## 🌀 It's all starting to Unravel!

First run `pip install unravelsports` if you haven't already!


-----


In [None]:
%pip install unravelsports

### 1. Introduction

This notebook shows how to use this package to convert [Kloppy](https://github.com/PySport/kloppy) tracking data format into Graphs. These Graphs can subsequently be used to train a Graph Neural Network with the [Spektral](https://graphneural.network/) library as discussed in [A Graph Neural Network Deep-dive into Successful Counterattacks {A. Sahasrabudhe & J. Bekkers}](https://github.com/USSoccerFederation/ussf_ssac_23_soccer_gnn/tree/main).

This example follows these steps:
- [2. Imports](#2-imports)
- [3. Open SkillCorner Data](#3-open-skillcorner-data)
- [4. Graph Neural Network Converter](#4-graph-neural-network-converter)
- [5. Load Kloppy Data, Convert & Store](#5-load-kloppy-data-convert-and-store)
- [6. Creating a Custom Graph Dataset](#6-creating-a-custom-graph-dataset)
- [7. Prepare for Training](#7-prepare-for-training)
- [8. GNN Training](#8-training-gnn)


### 2. Imports

We import `GraphConverter` to help us convert from Kloppy tracking data frames to graphs.

In [13]:
from unravel.soccer import GraphConverter

from kloppy import skillcorner

-------
### 3. Open SkillCorner Data

The `GraphConverter` class supports the conversion of every tracking data provider supported by [PySports Kloppy](https://github.com/PySport/kloppy), namely:
- Sportec
- Tracab
- SecondSpectrum
- SkillCorner
- StatsPerform
- Metrica

In this example we're going to use tracking data frames from 4 matches of [Open SkillCorner Data](https://github.com/SkillCorner/opendata). 

All we need to know for now is that this data is from the following matches:

|    | date_time            |   id | home_team.short_name   | away_team.short_name   |
|---:|:---------------------|-----:|:-----------------------|:-----------------------|
|  0 | 2020-07-02T19:15:00Z | 4039 | Manchester City        | Liverpool              |
|  1 | 2020-05-26T16:30:00Z | 3749 | Dortmund               | Bayern Munchen         |
|  2 | 2020-03-08T19:45:00Z | 3518 | Juventus               | Inter                  |
|  3 | 2020-03-01T20:00:00Z | 3442 | Real Madrid            | FC Barcelona           |

-------
### 4. Graph Neural Network Converter

To get started with the `GraphConverter` we need to pass two required parameters:
- `dataset` (of type `TrackingDataset` (Kloppy)) 
- `labels` (a dict with `frame_id` as keys and a value of `{True, False, 1 or 0}`). For example {frame_id: 1, frame_id: 0}. You will need to create your own labels! In this example we'll use `dummy_labels(dataset)` to generate a fake label for each frame.


#### Graph Identifier(s):
When training a GNN it's highly recommended to split data into test/train(/validation) on match level, or sequence/possession level such that all values from one match/sequence/possession all end up in the same test, train or validation set. This should be done to avoid leaking information between test, train and validation sets.

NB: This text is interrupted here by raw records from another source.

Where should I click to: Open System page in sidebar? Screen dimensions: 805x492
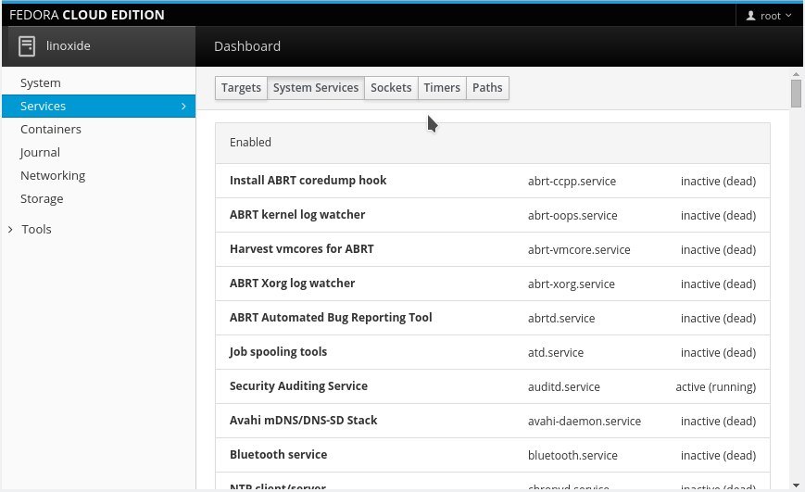[x=41, y=83]

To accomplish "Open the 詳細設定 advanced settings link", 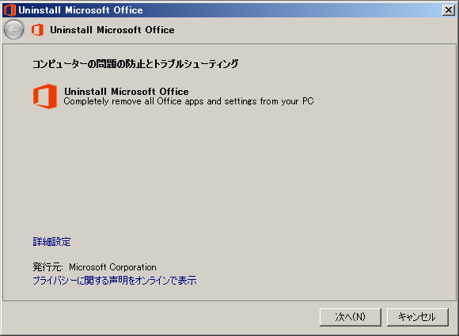I will (x=51, y=242).
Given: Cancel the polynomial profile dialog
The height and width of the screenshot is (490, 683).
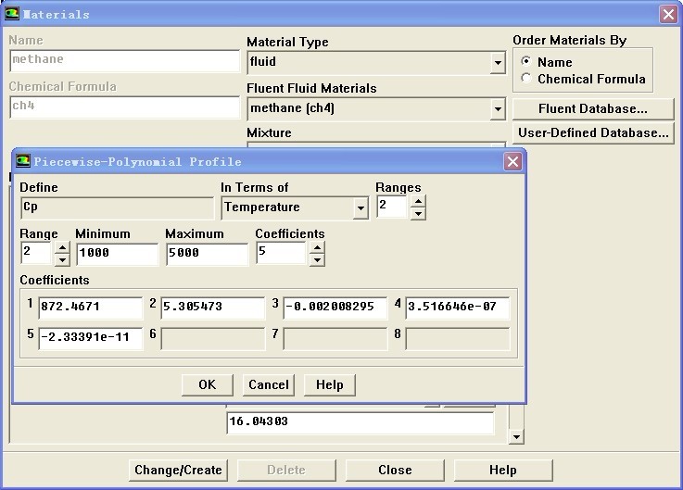Looking at the screenshot, I should pos(269,384).
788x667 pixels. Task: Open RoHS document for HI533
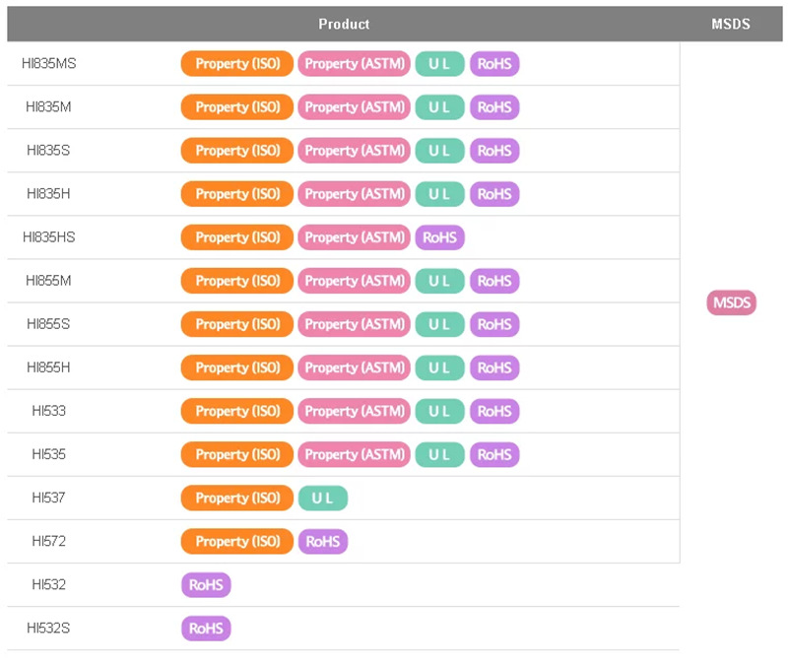(494, 411)
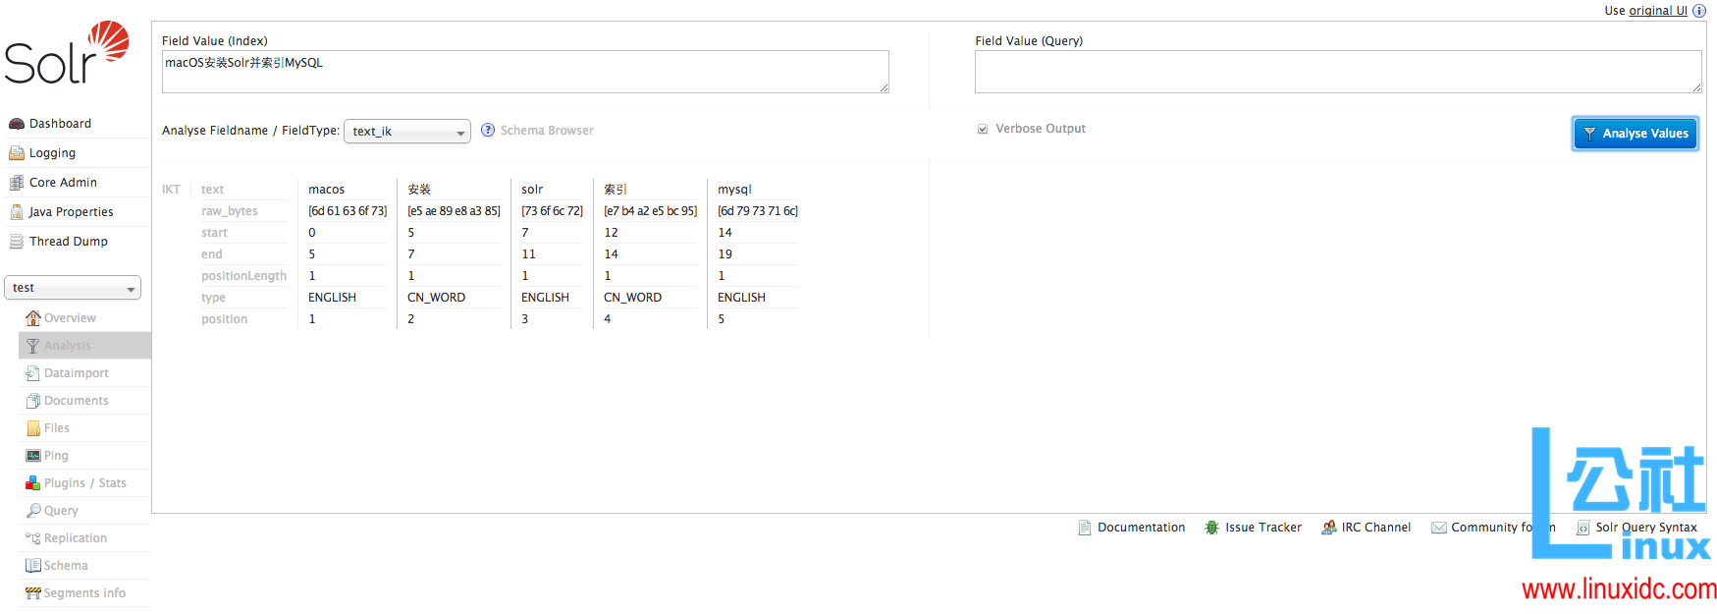Click inside the Field Value (Query) textbox
The width and height of the screenshot is (1717, 614).
click(x=1337, y=72)
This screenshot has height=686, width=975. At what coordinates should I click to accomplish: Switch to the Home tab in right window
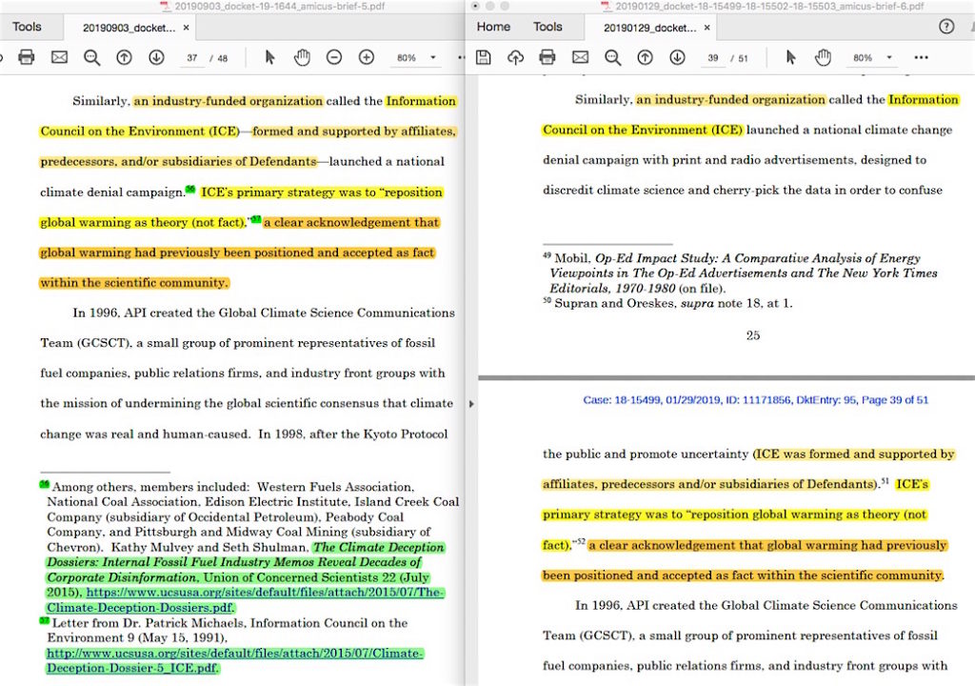(x=493, y=27)
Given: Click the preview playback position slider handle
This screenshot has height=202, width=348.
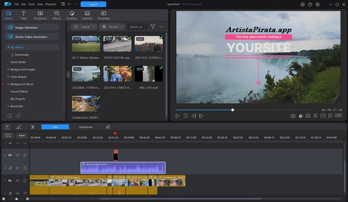Looking at the screenshot, I should pyautogui.click(x=233, y=110).
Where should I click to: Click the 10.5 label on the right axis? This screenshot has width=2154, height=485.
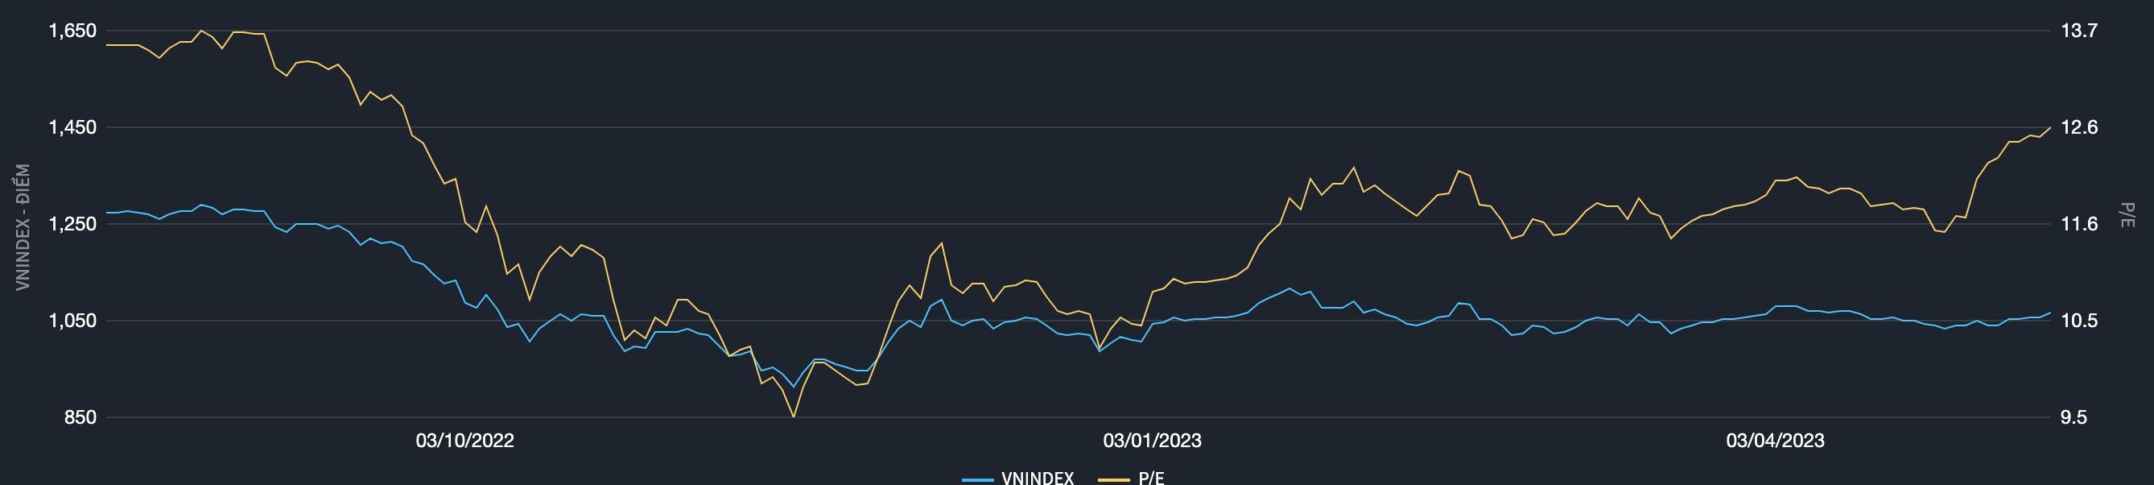[2079, 320]
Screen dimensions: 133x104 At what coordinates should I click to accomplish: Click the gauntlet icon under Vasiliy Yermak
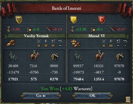click(11, 43)
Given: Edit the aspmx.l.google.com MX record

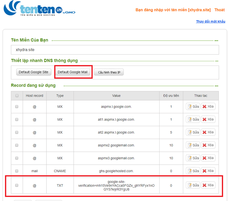Looking at the screenshot, I should [193, 107].
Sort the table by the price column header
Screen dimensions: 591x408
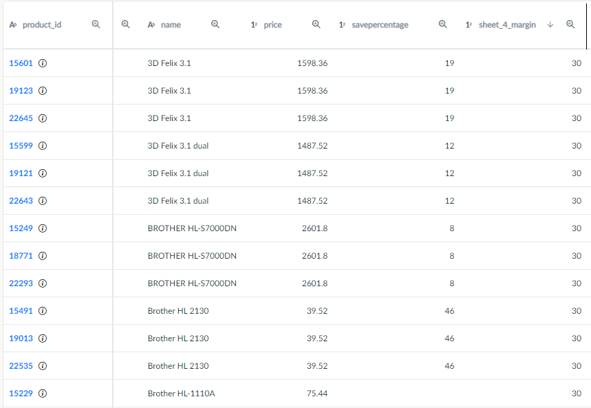[272, 24]
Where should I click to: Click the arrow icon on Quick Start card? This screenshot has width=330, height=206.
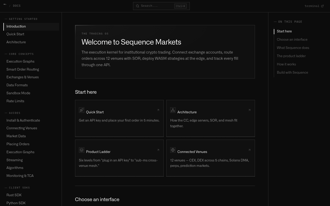(158, 110)
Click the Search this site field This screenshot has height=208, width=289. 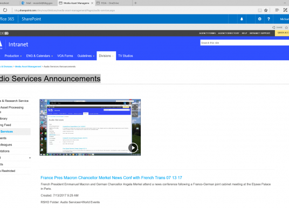click(x=245, y=43)
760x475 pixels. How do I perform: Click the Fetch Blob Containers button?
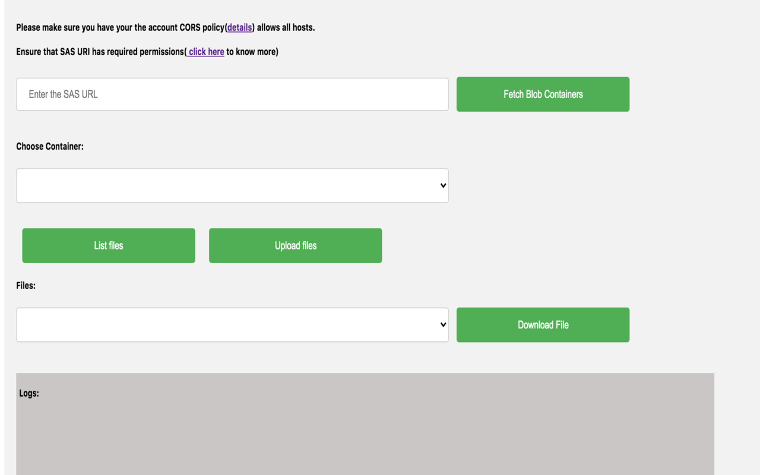(x=543, y=94)
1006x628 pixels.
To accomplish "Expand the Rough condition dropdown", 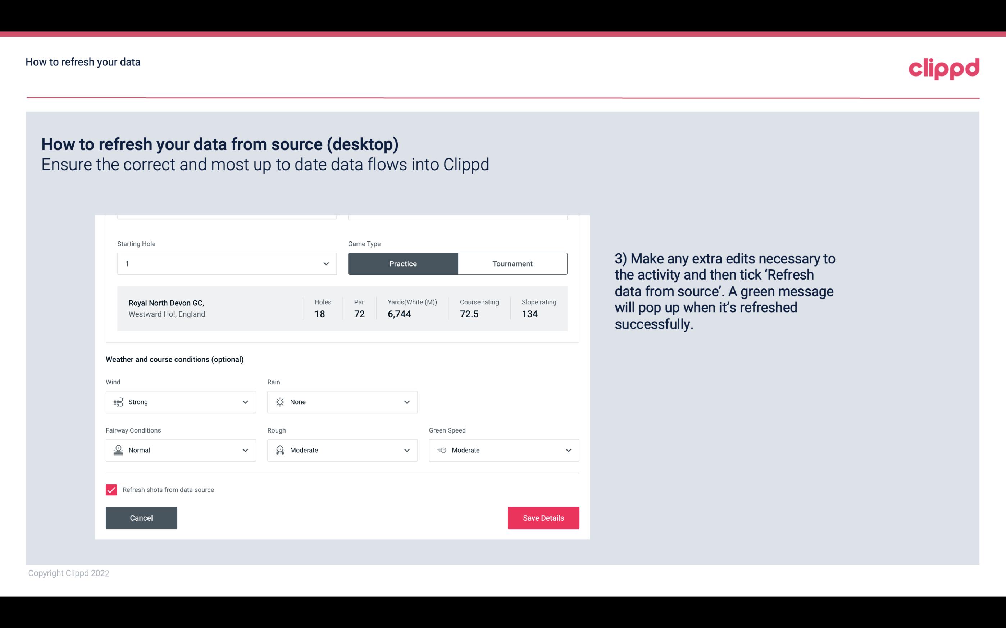I will point(407,450).

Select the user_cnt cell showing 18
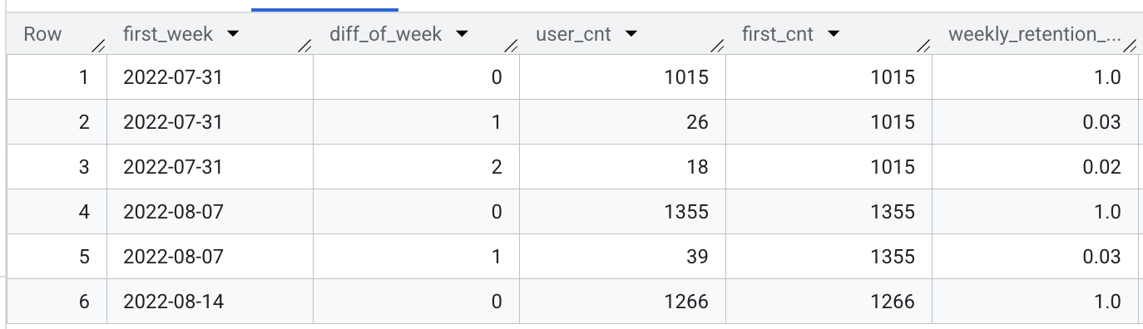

To make this simple we have two options we can pass to `GraphConverter`, namely:
- `graph_id`. This is a single identifier (str or int) for a whole match, for example the unique match id.
- `graph_ids`. This is a dictionary with the same keys as `labels`, but the values are now the unique identifiers. This option can be used if we want to split by sequence or possession_id. For example: {frame_id: 'matchId-sequenceId', frame_id: 'match_Id-sequenceId2'} etc. You will need to create your own possession/sequence ids. Note, if `labels` and `graph_ids` don't have the exact same keys it will throw an error. In this example we'll use the `graph_id=match_id` as the unique identifier, but feel free to change that for `graph_ids=dummy_graph_ids(dataset)` to test out that behavior.

Correctly splitting the final dataset in train, test and validiation sets is incorporated into `CustomGraphDataset` (see section 7 for more information).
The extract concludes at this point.